Instant market reactions (an instant bottom, for example) are a response from bots and scheduled orders in general. The response to this reaction, however, is human. So think like a human in recovery. Bots are good once the trend is set. For moments of shock, human thought predominates.

Win or lose (...)

Win or lose, always think as if you were winning. In fact, by emulating this thought, you will be in tune with the market. In addition, it avoids being frozen due to a setback.

The infamous dominance

BTC dominance is an indicator that reveals who is rising more, him or the Alts. Therefore, he does not guide anything, he only sees who went up and who went down. It says nothing about the future.

In any case, it is good to keep in mind that everyone falls when BTC falls. And everyone goes up as he goes up. But, in the configuration in which it rises (or remains stable), as long as there is also a drop in dominance , we have a special opportunity to invest in Alts.

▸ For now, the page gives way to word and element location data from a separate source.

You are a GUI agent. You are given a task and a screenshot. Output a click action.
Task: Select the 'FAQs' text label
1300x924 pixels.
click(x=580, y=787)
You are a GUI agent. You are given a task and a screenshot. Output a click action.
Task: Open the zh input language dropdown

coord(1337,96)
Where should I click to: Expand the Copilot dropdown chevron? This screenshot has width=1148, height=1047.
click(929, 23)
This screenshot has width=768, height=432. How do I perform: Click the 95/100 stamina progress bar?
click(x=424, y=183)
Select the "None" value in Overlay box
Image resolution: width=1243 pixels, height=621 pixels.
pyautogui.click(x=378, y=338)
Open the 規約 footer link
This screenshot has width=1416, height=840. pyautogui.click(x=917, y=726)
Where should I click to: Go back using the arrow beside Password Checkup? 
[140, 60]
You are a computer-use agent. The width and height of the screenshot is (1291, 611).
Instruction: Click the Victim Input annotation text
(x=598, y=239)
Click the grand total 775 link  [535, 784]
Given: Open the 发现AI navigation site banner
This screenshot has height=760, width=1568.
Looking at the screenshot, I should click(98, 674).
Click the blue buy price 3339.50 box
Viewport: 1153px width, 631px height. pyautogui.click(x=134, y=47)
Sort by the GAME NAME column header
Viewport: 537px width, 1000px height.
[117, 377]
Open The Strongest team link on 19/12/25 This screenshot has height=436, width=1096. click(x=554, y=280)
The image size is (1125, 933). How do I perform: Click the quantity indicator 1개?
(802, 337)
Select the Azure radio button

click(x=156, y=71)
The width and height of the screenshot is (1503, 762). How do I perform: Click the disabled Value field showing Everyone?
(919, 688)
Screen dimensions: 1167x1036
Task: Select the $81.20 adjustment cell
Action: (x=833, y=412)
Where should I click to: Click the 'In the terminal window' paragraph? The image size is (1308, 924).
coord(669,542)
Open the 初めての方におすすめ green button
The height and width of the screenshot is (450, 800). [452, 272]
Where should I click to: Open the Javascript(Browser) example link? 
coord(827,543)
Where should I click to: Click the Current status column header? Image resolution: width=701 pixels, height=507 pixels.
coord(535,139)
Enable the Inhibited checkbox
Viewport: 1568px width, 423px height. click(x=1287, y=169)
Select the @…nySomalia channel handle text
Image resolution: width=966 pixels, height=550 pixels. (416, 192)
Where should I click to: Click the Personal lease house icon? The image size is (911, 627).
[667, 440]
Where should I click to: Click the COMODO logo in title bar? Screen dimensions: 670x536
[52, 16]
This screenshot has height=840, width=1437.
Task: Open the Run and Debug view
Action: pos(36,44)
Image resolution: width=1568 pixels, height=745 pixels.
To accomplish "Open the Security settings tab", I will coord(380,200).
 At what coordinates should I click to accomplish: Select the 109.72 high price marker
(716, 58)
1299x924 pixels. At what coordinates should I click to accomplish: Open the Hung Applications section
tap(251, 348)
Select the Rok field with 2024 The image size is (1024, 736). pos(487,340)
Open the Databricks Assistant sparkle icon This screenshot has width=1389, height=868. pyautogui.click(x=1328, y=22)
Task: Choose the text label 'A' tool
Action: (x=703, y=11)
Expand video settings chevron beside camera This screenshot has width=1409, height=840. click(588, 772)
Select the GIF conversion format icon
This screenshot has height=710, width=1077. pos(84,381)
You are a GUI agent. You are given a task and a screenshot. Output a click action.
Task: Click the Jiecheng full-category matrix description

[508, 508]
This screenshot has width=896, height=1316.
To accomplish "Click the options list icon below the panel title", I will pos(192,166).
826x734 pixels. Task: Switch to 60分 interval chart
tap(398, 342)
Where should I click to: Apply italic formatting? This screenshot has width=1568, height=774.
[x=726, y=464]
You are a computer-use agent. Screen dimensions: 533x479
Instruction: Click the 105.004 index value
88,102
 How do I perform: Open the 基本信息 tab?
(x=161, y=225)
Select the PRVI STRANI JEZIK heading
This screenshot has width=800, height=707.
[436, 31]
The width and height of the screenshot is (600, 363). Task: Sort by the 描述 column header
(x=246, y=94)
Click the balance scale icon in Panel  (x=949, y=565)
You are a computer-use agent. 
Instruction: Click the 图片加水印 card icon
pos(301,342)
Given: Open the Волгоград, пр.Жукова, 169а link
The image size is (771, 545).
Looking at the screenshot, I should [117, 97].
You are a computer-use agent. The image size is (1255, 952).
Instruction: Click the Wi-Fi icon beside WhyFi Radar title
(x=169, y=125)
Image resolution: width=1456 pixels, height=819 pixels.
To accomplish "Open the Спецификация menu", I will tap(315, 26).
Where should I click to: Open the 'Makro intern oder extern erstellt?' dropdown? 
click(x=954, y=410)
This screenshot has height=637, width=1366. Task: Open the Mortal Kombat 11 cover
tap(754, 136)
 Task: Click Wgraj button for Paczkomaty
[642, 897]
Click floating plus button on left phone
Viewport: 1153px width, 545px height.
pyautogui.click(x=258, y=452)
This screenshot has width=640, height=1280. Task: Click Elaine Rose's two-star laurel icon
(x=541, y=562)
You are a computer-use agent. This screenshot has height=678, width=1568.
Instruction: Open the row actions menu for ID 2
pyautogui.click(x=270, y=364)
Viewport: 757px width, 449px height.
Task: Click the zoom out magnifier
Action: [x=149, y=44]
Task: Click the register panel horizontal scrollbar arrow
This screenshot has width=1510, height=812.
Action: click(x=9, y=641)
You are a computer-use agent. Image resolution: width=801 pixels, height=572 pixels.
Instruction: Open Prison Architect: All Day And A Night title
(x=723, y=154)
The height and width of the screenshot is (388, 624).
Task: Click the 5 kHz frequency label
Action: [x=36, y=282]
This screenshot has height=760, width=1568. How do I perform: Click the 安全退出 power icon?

Usually this occurs after a top in BTC (e.g. an ATH), making room for an Altseason. But, if the BTC correction is strong, it will be a trap and there will be no Altseason.

Trend vs. pullback

To work on the trend, some indicators work well, but they don't help you identify a bottom that would generate the reversal. So, if you are going to work with the trend, you need to be patient and give up looking for tops and bottoms. Also for this reason, it is not possible to let a bot operate in the trend autonomously, as it can trigger precisely in the reversal.

Searching for tops and bottoms is costly, and if you need a few tries to enter a reversal, the larger move needs to be very large to accommodate those attempts. That is, looking for reversal bottoms is very dangerous (and will definitely consume a lot of time), so it is more prudent to wait for a reversal signal and enter the trend.